[Pixel coordinate grounding data]
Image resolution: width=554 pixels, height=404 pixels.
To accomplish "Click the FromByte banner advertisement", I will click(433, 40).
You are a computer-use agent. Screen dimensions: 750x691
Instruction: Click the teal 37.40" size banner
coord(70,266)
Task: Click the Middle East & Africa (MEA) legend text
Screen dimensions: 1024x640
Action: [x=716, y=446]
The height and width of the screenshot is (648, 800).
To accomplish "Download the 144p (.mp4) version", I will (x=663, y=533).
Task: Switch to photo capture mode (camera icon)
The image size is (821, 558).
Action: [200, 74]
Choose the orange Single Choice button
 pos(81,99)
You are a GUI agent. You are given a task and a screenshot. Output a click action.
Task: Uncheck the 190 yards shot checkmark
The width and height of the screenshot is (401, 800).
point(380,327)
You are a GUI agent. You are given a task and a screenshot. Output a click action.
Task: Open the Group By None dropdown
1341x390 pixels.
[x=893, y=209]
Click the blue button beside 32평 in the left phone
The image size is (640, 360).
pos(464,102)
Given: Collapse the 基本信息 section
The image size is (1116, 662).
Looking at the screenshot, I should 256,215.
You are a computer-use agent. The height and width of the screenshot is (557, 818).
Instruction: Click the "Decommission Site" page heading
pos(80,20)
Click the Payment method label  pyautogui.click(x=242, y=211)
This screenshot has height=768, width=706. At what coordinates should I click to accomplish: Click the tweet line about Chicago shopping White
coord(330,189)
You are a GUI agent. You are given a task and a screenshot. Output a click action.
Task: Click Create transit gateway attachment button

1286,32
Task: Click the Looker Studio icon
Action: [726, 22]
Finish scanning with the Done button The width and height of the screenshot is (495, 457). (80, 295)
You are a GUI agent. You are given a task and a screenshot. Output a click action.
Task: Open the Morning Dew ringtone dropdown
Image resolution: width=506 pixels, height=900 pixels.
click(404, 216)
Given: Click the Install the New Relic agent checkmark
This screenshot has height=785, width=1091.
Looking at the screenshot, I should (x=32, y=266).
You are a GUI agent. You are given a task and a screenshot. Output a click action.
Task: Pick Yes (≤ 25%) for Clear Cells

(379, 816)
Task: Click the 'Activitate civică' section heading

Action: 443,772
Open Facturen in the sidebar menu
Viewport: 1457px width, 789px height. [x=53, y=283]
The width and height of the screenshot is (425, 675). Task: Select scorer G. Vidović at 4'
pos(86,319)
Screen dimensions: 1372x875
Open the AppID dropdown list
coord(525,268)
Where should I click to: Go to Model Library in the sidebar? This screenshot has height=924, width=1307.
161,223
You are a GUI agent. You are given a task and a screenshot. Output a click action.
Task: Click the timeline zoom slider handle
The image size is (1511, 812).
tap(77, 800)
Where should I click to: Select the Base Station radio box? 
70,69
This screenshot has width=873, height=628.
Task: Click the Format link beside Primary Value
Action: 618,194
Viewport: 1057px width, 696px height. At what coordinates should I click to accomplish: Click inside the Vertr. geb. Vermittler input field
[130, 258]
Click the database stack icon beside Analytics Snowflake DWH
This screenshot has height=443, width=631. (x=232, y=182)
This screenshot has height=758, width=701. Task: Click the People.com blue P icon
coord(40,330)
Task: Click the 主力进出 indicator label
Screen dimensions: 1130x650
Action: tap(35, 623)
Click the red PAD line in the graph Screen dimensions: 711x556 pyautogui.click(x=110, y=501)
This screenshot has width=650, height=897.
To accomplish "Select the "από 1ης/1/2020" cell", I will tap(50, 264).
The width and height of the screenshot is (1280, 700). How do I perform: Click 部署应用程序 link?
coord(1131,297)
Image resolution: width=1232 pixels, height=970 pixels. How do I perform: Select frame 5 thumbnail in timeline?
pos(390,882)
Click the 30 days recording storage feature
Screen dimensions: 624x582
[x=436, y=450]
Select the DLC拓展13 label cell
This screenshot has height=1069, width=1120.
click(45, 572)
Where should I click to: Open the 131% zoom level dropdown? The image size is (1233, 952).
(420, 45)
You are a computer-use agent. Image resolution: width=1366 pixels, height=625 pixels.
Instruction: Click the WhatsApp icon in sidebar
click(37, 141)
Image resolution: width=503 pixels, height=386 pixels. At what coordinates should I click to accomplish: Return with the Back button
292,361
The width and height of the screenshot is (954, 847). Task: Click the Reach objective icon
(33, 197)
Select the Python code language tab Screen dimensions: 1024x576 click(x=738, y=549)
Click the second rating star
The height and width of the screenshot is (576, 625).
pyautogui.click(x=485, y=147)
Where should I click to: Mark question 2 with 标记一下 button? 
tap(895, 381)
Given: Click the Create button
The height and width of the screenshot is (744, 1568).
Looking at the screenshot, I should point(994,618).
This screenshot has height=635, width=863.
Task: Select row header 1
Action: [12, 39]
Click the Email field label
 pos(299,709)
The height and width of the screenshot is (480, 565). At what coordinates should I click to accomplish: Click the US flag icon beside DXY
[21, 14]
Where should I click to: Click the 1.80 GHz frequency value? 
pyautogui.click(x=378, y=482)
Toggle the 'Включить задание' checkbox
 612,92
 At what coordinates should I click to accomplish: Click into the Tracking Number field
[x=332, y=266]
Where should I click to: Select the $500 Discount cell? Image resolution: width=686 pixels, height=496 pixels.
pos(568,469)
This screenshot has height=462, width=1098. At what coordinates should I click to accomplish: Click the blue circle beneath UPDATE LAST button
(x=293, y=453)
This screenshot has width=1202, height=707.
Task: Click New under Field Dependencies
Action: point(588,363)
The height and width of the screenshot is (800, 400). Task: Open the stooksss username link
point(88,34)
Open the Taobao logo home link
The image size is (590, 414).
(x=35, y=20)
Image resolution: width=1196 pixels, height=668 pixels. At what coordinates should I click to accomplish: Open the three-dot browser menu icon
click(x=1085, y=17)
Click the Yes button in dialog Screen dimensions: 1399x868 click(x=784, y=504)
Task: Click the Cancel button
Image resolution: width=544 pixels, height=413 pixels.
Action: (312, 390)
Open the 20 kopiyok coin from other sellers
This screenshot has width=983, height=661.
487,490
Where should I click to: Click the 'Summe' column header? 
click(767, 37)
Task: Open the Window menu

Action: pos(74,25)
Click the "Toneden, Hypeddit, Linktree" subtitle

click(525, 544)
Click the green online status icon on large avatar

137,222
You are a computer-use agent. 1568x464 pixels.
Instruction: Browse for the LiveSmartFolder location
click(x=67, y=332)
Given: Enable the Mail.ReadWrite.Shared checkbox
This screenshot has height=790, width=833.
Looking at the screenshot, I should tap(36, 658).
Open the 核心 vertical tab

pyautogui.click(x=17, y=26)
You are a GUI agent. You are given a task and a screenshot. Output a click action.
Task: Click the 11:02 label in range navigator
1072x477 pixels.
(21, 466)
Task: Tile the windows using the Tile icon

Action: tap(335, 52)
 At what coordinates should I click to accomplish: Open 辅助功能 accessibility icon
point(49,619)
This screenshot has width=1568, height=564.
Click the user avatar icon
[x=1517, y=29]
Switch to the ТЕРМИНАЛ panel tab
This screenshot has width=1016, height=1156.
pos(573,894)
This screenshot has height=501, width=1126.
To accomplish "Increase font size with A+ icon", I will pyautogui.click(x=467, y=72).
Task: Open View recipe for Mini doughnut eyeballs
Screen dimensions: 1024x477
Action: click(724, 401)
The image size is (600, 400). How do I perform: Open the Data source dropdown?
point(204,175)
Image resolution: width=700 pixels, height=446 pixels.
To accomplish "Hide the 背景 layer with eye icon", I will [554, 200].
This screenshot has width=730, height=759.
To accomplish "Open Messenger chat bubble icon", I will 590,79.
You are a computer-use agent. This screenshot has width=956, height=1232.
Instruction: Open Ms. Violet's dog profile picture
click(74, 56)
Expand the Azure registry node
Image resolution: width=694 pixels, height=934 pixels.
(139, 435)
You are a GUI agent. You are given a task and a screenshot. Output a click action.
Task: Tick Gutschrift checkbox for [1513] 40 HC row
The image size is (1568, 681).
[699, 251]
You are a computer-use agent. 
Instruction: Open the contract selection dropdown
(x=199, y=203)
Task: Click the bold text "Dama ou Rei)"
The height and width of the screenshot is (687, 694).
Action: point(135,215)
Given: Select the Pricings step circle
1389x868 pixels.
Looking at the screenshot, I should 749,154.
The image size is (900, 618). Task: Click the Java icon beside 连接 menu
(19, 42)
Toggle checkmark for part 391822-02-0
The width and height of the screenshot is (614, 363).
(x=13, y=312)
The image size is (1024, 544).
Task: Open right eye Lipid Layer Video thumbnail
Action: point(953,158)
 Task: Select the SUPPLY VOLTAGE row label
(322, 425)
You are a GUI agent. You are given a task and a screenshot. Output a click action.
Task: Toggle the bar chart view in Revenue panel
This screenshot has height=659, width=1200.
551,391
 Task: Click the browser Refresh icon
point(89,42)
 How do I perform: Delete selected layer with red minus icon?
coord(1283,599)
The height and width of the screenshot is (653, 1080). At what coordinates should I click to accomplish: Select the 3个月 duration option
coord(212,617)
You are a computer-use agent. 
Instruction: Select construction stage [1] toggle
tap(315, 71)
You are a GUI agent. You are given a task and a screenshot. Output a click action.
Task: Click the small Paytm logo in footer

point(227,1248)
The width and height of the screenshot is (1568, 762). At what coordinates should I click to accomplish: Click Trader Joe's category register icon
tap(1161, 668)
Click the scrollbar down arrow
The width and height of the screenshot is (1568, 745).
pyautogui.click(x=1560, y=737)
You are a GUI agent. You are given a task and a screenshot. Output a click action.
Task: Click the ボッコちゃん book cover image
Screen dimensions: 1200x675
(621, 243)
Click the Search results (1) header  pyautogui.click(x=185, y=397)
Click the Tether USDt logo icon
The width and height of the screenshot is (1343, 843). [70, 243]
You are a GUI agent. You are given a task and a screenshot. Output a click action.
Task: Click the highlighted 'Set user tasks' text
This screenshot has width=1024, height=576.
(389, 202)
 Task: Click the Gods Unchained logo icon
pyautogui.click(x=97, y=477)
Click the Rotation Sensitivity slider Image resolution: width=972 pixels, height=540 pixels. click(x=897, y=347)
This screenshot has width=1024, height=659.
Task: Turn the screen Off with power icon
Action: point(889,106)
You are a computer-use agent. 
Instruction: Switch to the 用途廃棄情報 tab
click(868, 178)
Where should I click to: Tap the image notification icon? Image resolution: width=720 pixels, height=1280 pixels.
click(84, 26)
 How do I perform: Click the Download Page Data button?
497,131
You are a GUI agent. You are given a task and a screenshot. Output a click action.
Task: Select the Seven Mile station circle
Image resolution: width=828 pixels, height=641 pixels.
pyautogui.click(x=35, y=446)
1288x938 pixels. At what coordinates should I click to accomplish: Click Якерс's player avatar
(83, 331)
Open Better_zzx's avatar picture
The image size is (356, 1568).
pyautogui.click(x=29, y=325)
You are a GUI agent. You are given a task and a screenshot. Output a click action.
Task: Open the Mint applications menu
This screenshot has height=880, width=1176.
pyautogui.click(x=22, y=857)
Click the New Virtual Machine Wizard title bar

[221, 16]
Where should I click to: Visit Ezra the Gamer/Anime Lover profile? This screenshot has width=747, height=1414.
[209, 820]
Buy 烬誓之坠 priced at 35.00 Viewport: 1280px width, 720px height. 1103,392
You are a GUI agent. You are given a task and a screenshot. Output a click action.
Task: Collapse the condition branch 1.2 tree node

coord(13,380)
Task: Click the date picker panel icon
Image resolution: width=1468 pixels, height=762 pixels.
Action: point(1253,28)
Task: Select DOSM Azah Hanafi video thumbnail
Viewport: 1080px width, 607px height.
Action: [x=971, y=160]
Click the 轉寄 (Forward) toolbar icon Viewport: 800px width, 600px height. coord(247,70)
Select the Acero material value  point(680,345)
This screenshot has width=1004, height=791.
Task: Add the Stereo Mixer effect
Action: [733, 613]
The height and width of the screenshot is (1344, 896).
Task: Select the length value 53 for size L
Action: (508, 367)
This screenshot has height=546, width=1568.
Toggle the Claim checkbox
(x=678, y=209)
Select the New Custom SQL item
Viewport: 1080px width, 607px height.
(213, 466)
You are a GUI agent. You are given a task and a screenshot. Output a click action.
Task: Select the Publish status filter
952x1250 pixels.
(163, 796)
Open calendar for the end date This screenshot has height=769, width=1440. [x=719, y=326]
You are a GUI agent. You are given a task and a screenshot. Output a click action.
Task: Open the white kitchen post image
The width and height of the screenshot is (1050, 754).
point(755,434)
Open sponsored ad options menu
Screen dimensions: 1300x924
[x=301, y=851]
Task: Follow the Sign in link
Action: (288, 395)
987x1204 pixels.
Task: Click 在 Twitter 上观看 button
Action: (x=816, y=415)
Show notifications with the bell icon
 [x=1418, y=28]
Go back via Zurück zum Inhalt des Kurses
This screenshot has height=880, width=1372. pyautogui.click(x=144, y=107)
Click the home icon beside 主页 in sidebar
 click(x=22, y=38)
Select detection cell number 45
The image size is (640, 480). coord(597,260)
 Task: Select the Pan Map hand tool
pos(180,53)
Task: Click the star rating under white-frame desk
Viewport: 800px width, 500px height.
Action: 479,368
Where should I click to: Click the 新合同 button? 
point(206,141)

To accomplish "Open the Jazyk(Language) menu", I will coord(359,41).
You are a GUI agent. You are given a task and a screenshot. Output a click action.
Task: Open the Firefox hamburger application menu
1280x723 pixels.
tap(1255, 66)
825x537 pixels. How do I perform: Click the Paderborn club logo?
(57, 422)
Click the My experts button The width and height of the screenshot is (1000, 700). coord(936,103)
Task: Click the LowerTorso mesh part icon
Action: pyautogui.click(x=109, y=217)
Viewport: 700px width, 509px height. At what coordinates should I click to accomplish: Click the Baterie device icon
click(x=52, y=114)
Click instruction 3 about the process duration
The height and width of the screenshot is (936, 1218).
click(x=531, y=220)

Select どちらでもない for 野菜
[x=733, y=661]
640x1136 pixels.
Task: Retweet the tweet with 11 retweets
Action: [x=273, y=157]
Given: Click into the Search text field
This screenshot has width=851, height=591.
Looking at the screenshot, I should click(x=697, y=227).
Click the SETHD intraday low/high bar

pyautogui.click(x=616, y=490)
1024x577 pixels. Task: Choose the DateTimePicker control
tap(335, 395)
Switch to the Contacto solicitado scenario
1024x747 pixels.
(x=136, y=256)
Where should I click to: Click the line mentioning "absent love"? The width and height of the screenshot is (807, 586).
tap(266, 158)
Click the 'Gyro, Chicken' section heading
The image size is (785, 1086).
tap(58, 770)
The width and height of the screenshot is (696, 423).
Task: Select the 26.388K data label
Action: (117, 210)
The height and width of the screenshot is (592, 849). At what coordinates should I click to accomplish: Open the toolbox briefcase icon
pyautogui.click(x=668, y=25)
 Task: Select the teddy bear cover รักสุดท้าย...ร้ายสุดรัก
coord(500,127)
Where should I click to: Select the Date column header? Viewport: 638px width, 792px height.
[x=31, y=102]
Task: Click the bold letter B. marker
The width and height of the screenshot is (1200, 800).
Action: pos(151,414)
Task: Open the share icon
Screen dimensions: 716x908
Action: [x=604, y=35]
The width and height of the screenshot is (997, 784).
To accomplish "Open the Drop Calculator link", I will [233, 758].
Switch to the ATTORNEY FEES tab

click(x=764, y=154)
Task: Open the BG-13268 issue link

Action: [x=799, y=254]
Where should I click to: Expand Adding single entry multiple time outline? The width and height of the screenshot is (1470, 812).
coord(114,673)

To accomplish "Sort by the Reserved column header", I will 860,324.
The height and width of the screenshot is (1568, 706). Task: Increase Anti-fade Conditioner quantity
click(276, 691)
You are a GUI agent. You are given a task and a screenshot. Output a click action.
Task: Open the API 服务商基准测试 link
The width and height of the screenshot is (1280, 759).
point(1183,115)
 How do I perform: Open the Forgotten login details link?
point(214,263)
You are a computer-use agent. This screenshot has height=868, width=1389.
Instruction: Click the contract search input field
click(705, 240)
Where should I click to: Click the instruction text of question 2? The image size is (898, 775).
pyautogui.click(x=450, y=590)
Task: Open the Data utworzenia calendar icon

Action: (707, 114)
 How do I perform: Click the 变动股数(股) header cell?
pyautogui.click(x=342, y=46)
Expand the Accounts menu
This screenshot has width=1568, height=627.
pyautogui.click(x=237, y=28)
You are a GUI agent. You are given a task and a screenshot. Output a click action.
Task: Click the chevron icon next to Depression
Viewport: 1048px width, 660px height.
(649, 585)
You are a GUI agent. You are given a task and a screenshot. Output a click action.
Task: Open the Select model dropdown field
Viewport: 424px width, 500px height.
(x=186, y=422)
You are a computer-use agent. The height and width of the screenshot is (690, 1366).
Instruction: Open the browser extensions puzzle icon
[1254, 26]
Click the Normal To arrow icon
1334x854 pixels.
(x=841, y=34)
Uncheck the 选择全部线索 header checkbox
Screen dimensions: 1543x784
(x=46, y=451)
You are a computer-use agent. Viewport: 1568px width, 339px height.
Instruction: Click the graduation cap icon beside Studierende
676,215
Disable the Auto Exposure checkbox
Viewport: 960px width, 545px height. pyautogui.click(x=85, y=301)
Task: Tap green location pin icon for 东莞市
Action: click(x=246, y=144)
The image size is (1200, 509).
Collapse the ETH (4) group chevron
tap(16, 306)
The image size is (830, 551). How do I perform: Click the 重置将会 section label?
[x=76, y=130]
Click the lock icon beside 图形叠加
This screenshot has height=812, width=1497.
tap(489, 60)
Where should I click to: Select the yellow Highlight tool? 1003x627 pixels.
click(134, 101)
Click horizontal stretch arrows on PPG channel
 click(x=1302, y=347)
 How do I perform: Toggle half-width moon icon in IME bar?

## About this task
Could you return all lines from the records that include the word "star"?

## Solution
Click the second rating star
Task: Click the star rating under white-frame desk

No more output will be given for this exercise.